Given three integers N, L, and R. The task is to calculate the number of natural numbers in the range [L, R] (both inclusive) which are relatively prime with N.

Examples:

Input: N = 10, L = 1, R = 25
Output: 10
Explanation:
10 natural numbers (in the range 1 to 25) are relatively prime to 10.
They are 1, 3, 7, 9, 11, 13, 17, 19, 21, 23.

Input: N = 12, L = 7, R = 38
Output: 11
Explanation:
11 natural numbers (in the range 1 to 38) are relatively prime to 12.
They are 7, 11, 13, 17, 19, 23, 25, 29, 31, 35, 37.

Approach:

1. At first, factorize the number N. Thus, find out all the prime factors of N.
2. Store prime factors of the number N in an array.
3. We can determine the total number of natural numbers which are not greater than R and are divisible by prime factors of N.
4. Suppose that the value is y.
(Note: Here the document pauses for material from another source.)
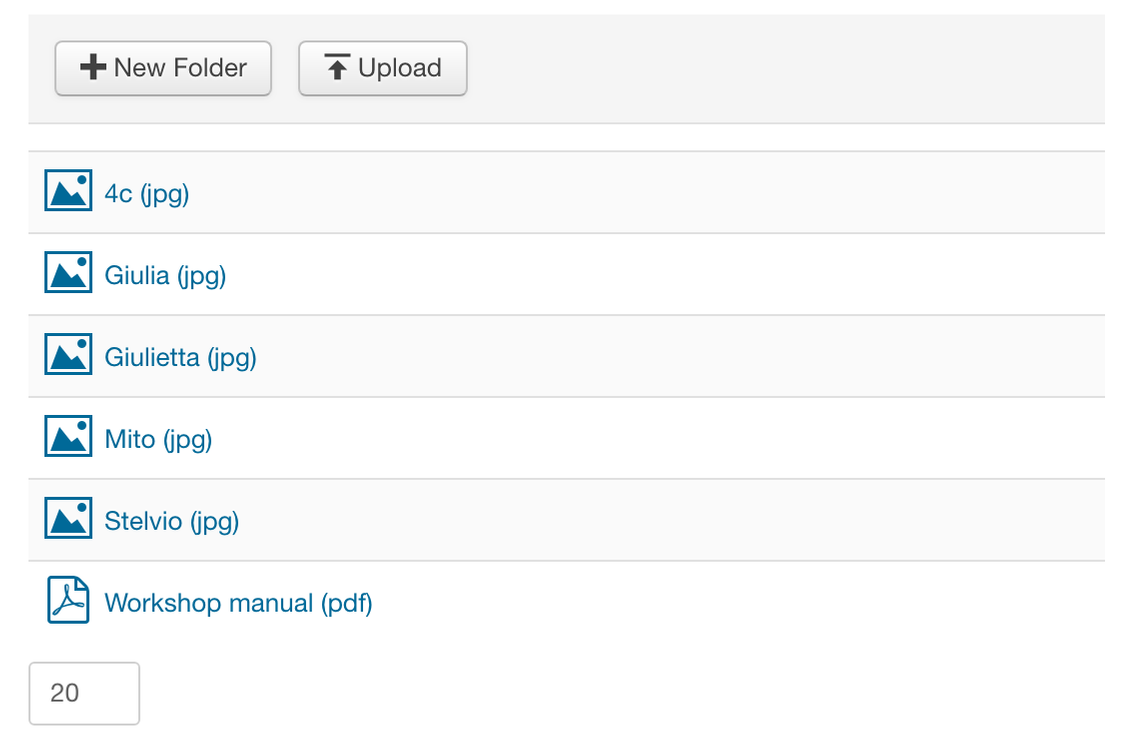The image size is (1134, 753).
Task: Click the 4c image file icon
Action: [68, 190]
So, exactly y natural numbers not greater than R have at least a single common divisor with N.
5. So, these y numbers can not be relatively prime to N.
6. Thus, the number of natural number not greater than R which are relatively prime to N will be R – y .
7. Now, similarly we need to find out the number of relatively prime numbers of N which are not greater than L-1.
8. Then, subtract the result for L-1 from the answer for R.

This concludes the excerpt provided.